The aim of this study was to investigate the feasibility of systematic monitoring of patients' quality of life and its relationship to GPs' interventions concerning management of asthma and chronic obstructive pulmonary disease (COPD).


A cross-sectional study on patients' self-reported quality of life in relation to GPs' subsequent interventions during consultation was performed. Fourteen GPs at six general practices in The Netherlands monitored 175 patients aged 18 years and older with asthma and COPD. Directly before each planned follow-up consultation, patients completed a self-report questionnaire (27 items, five dimensions) about their quality of life; GPs reviewed the monitoring scores during consultation and recorded their diagnostic and therapeutic interventions. The relationship between patients' perceived quality of life and GPs' medication prescription, smoking cessation advice, patient education and counselling was analysed.

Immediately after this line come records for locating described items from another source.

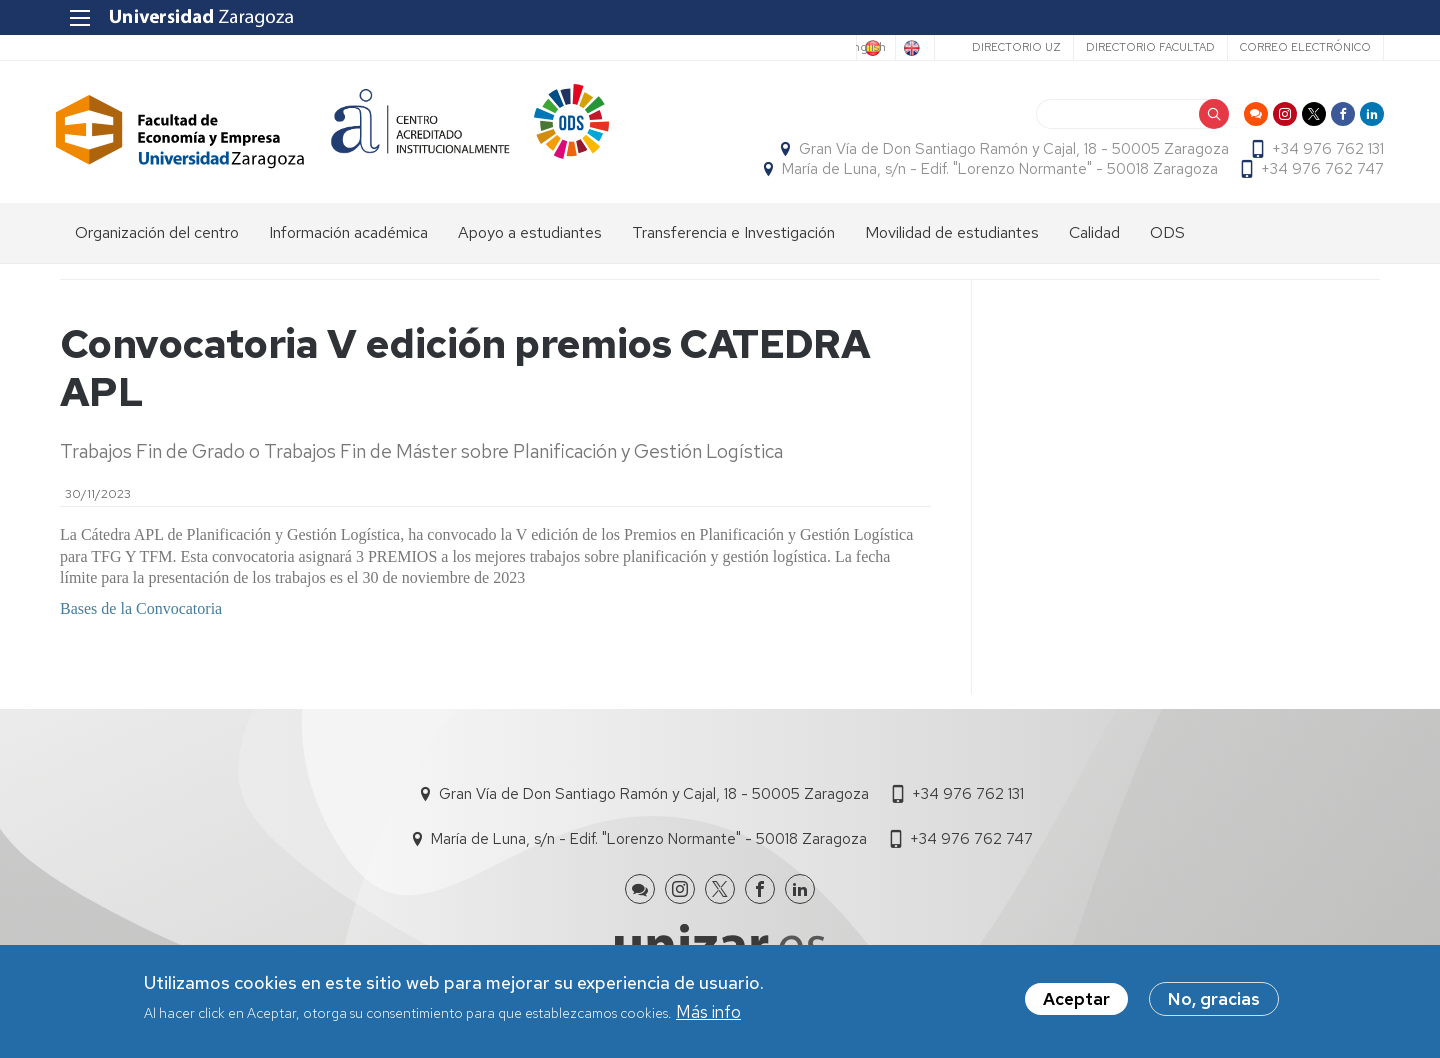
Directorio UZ (1012, 47)
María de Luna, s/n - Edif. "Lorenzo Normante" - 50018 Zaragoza (996, 171)
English (902, 48)
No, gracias (1214, 999)
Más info (708, 1012)
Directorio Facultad (1146, 47)
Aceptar (1076, 999)
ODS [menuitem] (1167, 235)
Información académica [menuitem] (348, 235)
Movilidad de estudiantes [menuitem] (952, 235)
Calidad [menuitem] (1094, 235)
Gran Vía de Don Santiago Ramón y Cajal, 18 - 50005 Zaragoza (1010, 151)
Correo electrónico (1301, 47)
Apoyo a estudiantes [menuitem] (530, 235)
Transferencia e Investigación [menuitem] (733, 235)
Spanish (821, 48)
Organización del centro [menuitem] (157, 235)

During 15 months, 175 patients underwent 537 consultations. In 57% of the consultations, patients reported impairments in their quality of life. This information was significantly associated with subsequent GP interventions (chi-square = 0.05), especially with providing patient education and counselling. Multivariate logistic regression analyses showed that reported physical complaints were positively associated with changes in medication prescription [odds ratio (OR) 1.7; 95% confidence interval (CI) 1.0-2.8] and with education about the control regimen (OR 1.9; 95% CI 1.1-3.3). Reported emotional complaints were related to extra follow-up appointments (OR 4.3; 95% CI 1.5-12.8) and to counselling (OR 7.3; 95% CI 2.9-18.3). In general, more advanced age was related to less patient education. Patients' and GPs' opinions about the quality of life monitoring were positive.


Information about quality of life of patients, gathered systematically and routinely directly before consultation, could be integrated into a complex medical decision-making process; scores were related to various therapeutic interventions.